→ Directive 1: Transcribe the lines of the records from the line with "Click the Starbucks siren logo" to the line with "will pyautogui.click(x=84, y=21).", both included, and nothing else.

→ Page:
━━━━━━━━

The federal government has failed to intervene with special funds in this abandoned sector of the economy. OKEY IKORO, managing director and chief executive officer, Camela Vegetable Oil Company, based in Owerri, Imo State, and current president of Vegetable and Edible Oil Producers Association of Nigeria (VEOPAN), explains to business a.m.’s DIKACHI FRANKLIN the problems of the sector and tells of what the federal government should do to encourage its growth.
Being the national president of the Vegetable and Edible Oil Producers Associations of Nigeria (VEOPAN), can you tell us the story of your members’ struggles to survive in this economy, which has been tough on business?
As a matter of fact, the Nigerian economy today has failed; it has offered nothing to the vegetable oil sector. When I say total neglect, I mean we have never had it this bad. It is a pity that in Nigeria, under the prohibition list, prohibition of vegetable oil is there. We are not supposed to import vegetable oil in bulk. Also, under the exclusion list, palm oil is excluded from import, but you notice that all over the country today, all kinds of branded vegetable oil are in all the supermarkets, in all the open markets, all the borders are open and there is no control.
The vegetable oil industry is in extreme hardship. To tell you the truth, we are not getting reprieve from anywhere at all, not from the Customs, because the borders are open; not from government, because there are no strict measures being taken. It has become a free-for-all thing. And even people are making applications now asking for waivers to bring in the bulk; so it has become uncontrollable. It’s like nobody is in charge of stopping this smuggling of importations of vegetable oil.
While smuggling in items on the prohibition list has been a big challenge to many sectors like yours, are there other challenges facing your sector?
Yes, power has been a very big and constant challenge. It is not like there is any good improvement in power supply, especially in Owerri. So, the cost of production continues to go higher, and that is why smuggling of finished products is thriving. There is no power and industries are striving with epileptic power supply. When you run your factory on generator for 24 hours, I don’t know how you can compete with people who are bringing in finished products from Malaysia, Indonesia etc. They are landing at our neighbouring countries and then coming in through the borders. So the power issue is a critical one, it affects all sectors of the economy. You can see the vegetable oil sector, rather than growing, it is shrinking; there is no incentive and there is no encouragement.
The federal government said they have floated all sorts of funds, but there is no particular fund, there is no intervention fund for the palm oil sector. We have written several letters to the Central Bank of Nigeria (CBN), to the Presidency, to the Ministry of Finance, Ministry of Agriculture, asking for proper intervention in the vegetable oil sector, yet there has been no positive response.
When you look at products like palm oil, you will know that if there is intervention fund in that sector, it will help the economy, along with job creation and wealth growth. Of course the palm oil at a point was one of the foremost revenue earners of the Federal Government of Nigeria, but today not only that we are net importers of palm oil there is also no plan, no road-map to redirect Nigeria on the point of growth as far as the palm oil industry is concerned.
In the face of these challenges, is there no enabling environment at all created by the government for the players in the palm oil sector of the economy to thrive or leverage their business?
For now there is none, there is no roadmap; we have done a lot of things, we have had so many meetings, we have even drawn a programme for the growth of the sector, but implementation by the federal government is zero. There is no implementation by the federal government. In fact, I don’t even know whether Nigerian economy is constant. For the past one year everybody is making politics rather than seeing how the economy will grow.

━━━━━━━━

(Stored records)
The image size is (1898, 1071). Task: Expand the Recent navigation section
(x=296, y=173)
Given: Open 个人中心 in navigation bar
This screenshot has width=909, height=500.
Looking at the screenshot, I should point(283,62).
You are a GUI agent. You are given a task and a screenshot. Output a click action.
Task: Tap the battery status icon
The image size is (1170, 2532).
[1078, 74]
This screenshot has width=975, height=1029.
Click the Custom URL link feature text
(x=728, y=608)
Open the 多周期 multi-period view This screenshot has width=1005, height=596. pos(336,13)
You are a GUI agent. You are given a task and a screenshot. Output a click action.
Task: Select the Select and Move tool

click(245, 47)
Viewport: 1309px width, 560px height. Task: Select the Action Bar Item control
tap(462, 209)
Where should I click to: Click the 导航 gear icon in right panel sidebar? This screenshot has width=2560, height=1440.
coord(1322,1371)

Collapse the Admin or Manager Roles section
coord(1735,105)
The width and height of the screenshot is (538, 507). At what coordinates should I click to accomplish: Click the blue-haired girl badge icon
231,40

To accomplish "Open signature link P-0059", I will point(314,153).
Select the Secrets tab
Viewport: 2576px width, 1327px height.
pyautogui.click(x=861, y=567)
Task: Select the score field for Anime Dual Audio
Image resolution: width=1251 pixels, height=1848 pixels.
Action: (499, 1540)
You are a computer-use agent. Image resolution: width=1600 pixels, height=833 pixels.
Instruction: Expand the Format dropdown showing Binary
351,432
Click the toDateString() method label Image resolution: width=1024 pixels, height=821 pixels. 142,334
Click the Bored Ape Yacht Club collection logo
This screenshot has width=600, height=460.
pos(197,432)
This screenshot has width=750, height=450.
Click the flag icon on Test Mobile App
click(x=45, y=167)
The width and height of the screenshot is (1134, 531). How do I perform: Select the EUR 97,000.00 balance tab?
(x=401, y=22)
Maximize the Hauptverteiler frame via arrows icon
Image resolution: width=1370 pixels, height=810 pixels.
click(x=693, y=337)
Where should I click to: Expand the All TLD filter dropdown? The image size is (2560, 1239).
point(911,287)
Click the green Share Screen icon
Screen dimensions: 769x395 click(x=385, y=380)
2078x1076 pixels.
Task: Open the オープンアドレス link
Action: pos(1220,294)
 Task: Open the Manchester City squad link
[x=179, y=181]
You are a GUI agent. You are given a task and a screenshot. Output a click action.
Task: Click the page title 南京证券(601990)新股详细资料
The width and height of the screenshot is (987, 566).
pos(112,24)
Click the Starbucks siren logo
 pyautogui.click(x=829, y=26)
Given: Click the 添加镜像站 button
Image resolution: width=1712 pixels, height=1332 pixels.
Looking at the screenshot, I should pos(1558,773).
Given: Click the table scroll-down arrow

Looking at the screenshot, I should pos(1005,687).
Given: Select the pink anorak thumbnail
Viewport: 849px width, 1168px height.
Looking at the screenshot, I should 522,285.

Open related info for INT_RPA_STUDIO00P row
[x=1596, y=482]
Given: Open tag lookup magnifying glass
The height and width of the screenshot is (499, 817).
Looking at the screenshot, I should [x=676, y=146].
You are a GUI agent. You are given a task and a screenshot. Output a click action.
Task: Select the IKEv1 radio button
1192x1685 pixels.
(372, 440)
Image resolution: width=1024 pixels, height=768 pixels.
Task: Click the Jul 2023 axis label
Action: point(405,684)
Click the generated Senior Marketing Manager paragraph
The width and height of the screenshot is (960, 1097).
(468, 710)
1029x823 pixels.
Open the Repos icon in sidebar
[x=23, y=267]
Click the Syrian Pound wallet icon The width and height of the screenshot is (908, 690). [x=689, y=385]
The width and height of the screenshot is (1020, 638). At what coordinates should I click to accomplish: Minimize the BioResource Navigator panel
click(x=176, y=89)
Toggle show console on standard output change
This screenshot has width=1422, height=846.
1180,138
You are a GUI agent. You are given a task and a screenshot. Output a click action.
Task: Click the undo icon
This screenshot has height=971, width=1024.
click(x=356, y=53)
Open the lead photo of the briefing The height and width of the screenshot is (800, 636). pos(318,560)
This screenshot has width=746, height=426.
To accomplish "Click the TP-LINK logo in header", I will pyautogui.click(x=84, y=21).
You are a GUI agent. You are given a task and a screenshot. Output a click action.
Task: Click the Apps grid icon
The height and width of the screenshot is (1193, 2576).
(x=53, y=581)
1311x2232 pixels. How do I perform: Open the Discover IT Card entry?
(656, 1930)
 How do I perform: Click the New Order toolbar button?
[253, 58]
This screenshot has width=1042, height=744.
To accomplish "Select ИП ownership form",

━━━━━━━━

→ Directive 2: Restate the passage of the interview on Nigeria's vegetable oil sector word for word, from "Being the national" to "is no control.".

→ Response 1:
Click the Starbucks siren logo
 pyautogui.click(x=829, y=26)
Given: Click the 添加镜像站 button
Image resolution: width=1712 pixels, height=1332 pixels.
Looking at the screenshot, I should pos(1558,773).
Given: Click the table scroll-down arrow

Looking at the screenshot, I should pos(1005,687).
Given: Select the pink anorak thumbnail
Viewport: 849px width, 1168px height.
Looking at the screenshot, I should 522,285.

Open related info for INT_RPA_STUDIO00P row
[x=1596, y=482]
Given: Open tag lookup magnifying glass
The height and width of the screenshot is (499, 817).
Looking at the screenshot, I should [x=676, y=146].
You are a GUI agent. You are given a task and a screenshot. Output a click action.
Task: Select the IKEv1 radio button
1192x1685 pixels.
(372, 440)
Image resolution: width=1024 pixels, height=768 pixels.
Task: Click the Jul 2023 axis label
Action: point(405,684)
Click the generated Senior Marketing Manager paragraph
The width and height of the screenshot is (960, 1097).
(468, 710)
1029x823 pixels.
Open the Repos icon in sidebar
[x=23, y=267]
Click the Syrian Pound wallet icon The width and height of the screenshot is (908, 690). [x=689, y=385]
The width and height of the screenshot is (1020, 638). At what coordinates should I click to accomplish: Minimize the BioResource Navigator panel
click(x=176, y=89)
Toggle show console on standard output change
This screenshot has width=1422, height=846.
1180,138
You are a GUI agent. You are given a task and a screenshot. Output a click action.
Task: Click the undo icon
This screenshot has height=971, width=1024.
click(x=356, y=53)
Open the lead photo of the briefing The height and width of the screenshot is (800, 636). pos(318,560)
This screenshot has width=746, height=426.
To accomplish "Click the TP-LINK logo in header", I will pyautogui.click(x=84, y=21).

→ Response 2:
Being the national president of the Vegetable and Edible Oil Producers Associations of Nigeria (VEOPAN), can you tell us the story of your members’ struggles to survive in this economy, which has been tough on business?
As a matter of fact, the Nigerian economy today has failed; it has offered nothing to the vegetable oil sector. When I say total neglect, I mean we have never had it this bad. It is a pity that in Nigeria, under the prohibition list, prohibition of vegetable oil is there. We are not supposed to import vegetable oil in bulk. Also, under the exclusion list, palm oil is excluded from import, but you notice that all over the country today, all kinds of branded vegetable oil are in all the supermarkets, in all the open markets, all the borders are open and there is no control.